A NATO e a «NATO asiática»
As semanas que antecedem a cimeira da NATO foram ricas em provocações à República Popular da China, e não só verbais. O ainda Secretário-Geral da NATO apelou por mais de uma vez à imposição de sanções ao país asiático: a altura chegará, garantiu, em que «deveremos considerar impor algum tipo de custo económico se a China não mudar o comportamento».

Se o pretexto a que os EUA e a NATO hoje recorrem para justificar a sua sanha anti-China são as relações que esta mantém com a Rússia, o cerco ao país asiático é muito anterior a Fevereiro de 2022: o Diálogo Quadrilateral de Segurança/QUAD, envolvendo os EUA, a Índia, o Japão e a Austrália começou a ganhar forma ainda na primeira década do século XXI, e o AUKUS, acordo militar entre os EUA, o Reino Unido e a Austrália foi anunciado em Setembro de 2021. Na Coreia do Sul, para além de dezenas de bases militares norte-americanas, estão instalados componentes do sistema de mísseis balísticos THAAD.

Entre sábado e segunda-feira, os EUA realizaram exercícios militares conjuntos com a República da Coreia e o Japão, acentuando assim as provocações contra países da região, para quem está em construção uma «versão Ásia-Pacífico da NATO». As autoridades chinesas denunciam designadamente o reforço da presença militar norte-americana no Estreito de Taiwan e no Mar do Sul da China. Os EUA, garantem, representam hoje o «maior desafio à paz e à estabilidade na região».

Confirmando de certo modo os receios chineses, os EUA continuam a considerar a Ásia como o «teatro de operações prioritário». No final da Maio, Stoltenberg valorizou o aprofundamento das parcerias com a República da Coreia, a Austrália, o Japão e a Nova Zelândia, considerando estes países como uns dos «mais próximos aliados da NATO». Aliás, estes países têm participado nas suas cimeiras desde a cimeira da NATO de Madrid, em 2022.

 

Mitos e realidades

A narrativa sobre a NATO, no discurso político e mediático dominante, está repleto de mitos, que importa desmontar.

1. A NATO é um bloco militar do «mundo livre», preocupado com os direitos humanos e a liberdade?

Nada no percurso e acção da NATO corrobora a sua suposta «vocação defensiva». Aliás, a sua constituição, em Abril de 1949, reintroduziu no mundo a lógica de blocos militares, da confrontação e da corrida armamentista, apoiou ditaduras fascistas e guerras coloniais, promoveu golpes de Estado, criou redes de espionagem e terrorismo.

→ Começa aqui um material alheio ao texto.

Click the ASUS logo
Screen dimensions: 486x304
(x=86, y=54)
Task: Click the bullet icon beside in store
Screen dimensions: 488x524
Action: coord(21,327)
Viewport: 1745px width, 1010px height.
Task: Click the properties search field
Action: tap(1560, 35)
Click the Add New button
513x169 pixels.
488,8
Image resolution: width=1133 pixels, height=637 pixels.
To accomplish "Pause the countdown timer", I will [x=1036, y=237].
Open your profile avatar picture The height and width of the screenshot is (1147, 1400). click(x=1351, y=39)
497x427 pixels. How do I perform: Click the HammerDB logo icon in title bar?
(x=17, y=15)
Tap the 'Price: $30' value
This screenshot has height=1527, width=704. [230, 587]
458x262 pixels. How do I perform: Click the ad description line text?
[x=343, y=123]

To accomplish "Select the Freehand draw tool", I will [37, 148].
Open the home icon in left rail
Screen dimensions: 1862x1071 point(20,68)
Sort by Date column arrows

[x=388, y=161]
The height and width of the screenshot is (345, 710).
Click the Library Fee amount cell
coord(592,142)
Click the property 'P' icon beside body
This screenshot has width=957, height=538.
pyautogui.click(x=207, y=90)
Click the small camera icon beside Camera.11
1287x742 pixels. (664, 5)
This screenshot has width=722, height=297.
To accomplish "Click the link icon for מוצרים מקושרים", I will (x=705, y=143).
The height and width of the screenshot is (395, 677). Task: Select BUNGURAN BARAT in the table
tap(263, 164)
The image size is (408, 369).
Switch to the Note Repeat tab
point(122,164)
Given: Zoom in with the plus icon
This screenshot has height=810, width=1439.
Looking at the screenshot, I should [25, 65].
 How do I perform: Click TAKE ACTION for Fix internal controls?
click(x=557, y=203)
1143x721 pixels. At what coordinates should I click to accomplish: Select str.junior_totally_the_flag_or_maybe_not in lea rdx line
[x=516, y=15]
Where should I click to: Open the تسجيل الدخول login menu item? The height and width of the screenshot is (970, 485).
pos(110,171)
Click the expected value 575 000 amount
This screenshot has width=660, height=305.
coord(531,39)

Surgida seis anos antes do Pacto de Varsóvia (bloco militar do campo socialista europeu), a NATO continuou – reforçando-se – após o desaparecimento daquele, a partir do qual mudou o discurso, inventou novos «inimigos», alargou o seu âmbito geográfico, atacou a Jugoslávia, ocupou o Afeganistão e o Iraque, destruiu a Líbia.

O objectivo de defesa do que chamava «Mundo Livre» não tinha qualquer concordância com a realidade, desde o primeiro dia que Portugal, submetido então a uma ditadura fascista (com campos de concentração, assassinatos, tortura e censura) foi um dos seus membros fundadores. A NATO é, desde o primeiro dia, um instrumento da política externa dos EUA e age em função dos seus interesses.

2. A Rússia «ameaça o flanco Leste da NATO»?

Este é um argumento recorrente para justificar o aumento da presença militar dos EUA e da NATO na Europa Oriental, nos Balcãs e na Escandinávia. Mas a história está mal contada. Em 1990, aquando da reunificação da Alemanha, os EUA garantiram que a NATO não se expandiria para Leste «nem mais um centímetro», mas não fizeram outra coisa desde então: logo em 1990, toda a Alemanha se tornou parte da NATO; em 1999, juntaram-se-lhe República Checa, Hungria e Polónia; em 2004, as ex-repúblicas soviéticas da Estónia, Letónia e Lituânia, mais Bulgária, Roménia, Eslováquia e Eslovénia; em 2009, Albânia e Croácia; em 2017, Montenegro; em 2020, Macedónia do Norte, e, mais recentemente, Suécia e Finlândia. Ucrânia e Geórgia, ambas com fronteiras terrestres com a Rússia, está ensejada a sua entrada desde 2008.